Dossier : Les moyens de paiementMagazine N°724 Avril 2017
Par Hervé SITRUK

Le Brexit va entraî­ner une restruc­tu­ra­tion des acti­vi­tés finan­cières en Europe. Si la France aura du mal à s’im­po­ser comme place finan­cière, elle peut prendre une place de lea­der dans le domaine des moyens de paie­ment où elle a déjà de nom­breux atouts. 

Dans le domaine finan­cier, Londres a pris le temps de faire jouer l’article 50, certes pour se pré­pa­rer à la négo­cia­tion et pro­fi­ter du calen­drier élec­to­ral conti­nen­tal, voire bri­tan­nique, mais aus­si, in pet­to, pour per­mettre à la Bourse de Londres de prendre ses dis­po­si­tions et fina­li­ser notam­ment son accord avec celle de Franc­fort, sans y asso­cier Paris. 

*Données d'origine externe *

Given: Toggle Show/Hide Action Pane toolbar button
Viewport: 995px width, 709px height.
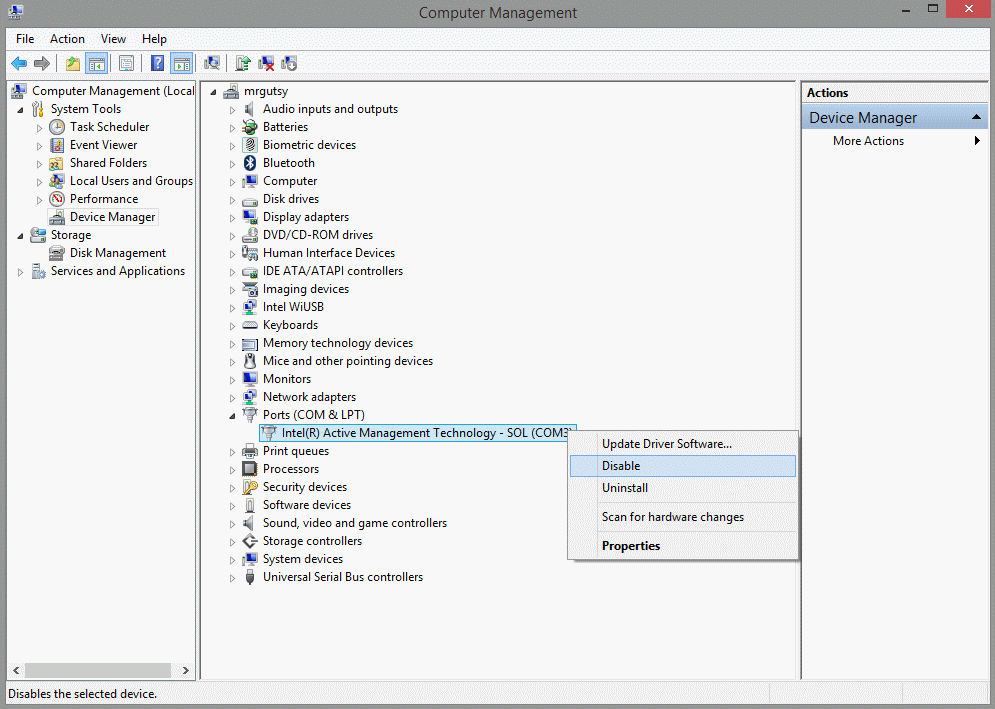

“ L’industrie des paiements français est la première d’Europe par ses volumes, sa qualité, sa sécurité et ses acteurs ”

Pour le mar­ché, ce serait le « Glo­bal Bri­tain », et pour le pas­se­port euro­péen, qui devien­drait lettre morte, « on inter­vien­dra en Europe comme par­tout dans le monde, tout sim­ple­ment, en appli­ca­tion des règles locales », comme le dit la presse anglaise. 

L’accord avec Franc­fort offri­rait alors un point d’appui conti­nen­tal sérieux pour le futur. Dans la redis­tri­bu­tion des cartes qui ne peut que s’ensuivre, Paris a certes des atouts non négli­geables, que le gou­ver­ne­ment tente de ren­for­cer par des mesures d’attractivité et le « gui­chet unique », mais la place finan­cière de Paris ne peut seule, sans une alliance avec les autres places finan­cières euro­péennes, concur­ren­cer ce scé­na­rio conçu dans son dos. 

Les autres scé­na­rios de repli évo­qués ici ou là, Bruxelles, Dublin, Luxem­bourg, Amster­dam voire même New York ne sont que de faibles alter­na­tives, devant Franc­fort, déjà forte de la BCE et d’Eurex, qui appa­raî­tra rapi­de­ment comme la capi­tale euro­péenne des « gros montants ». 

REPÈRES

Le Brexit constitue une mauvaise nouvelle pour l’Europe, qui perd, contre son gré, un bastion de sa stratégie économique et financière, même si le Royaume-Uni avait déjà opté pour la non-participation à l’Union monétaire.
Le scénario du « Hard Brexit » s’oriente vers une rupture définitive, malgré les aménagements de circonstance.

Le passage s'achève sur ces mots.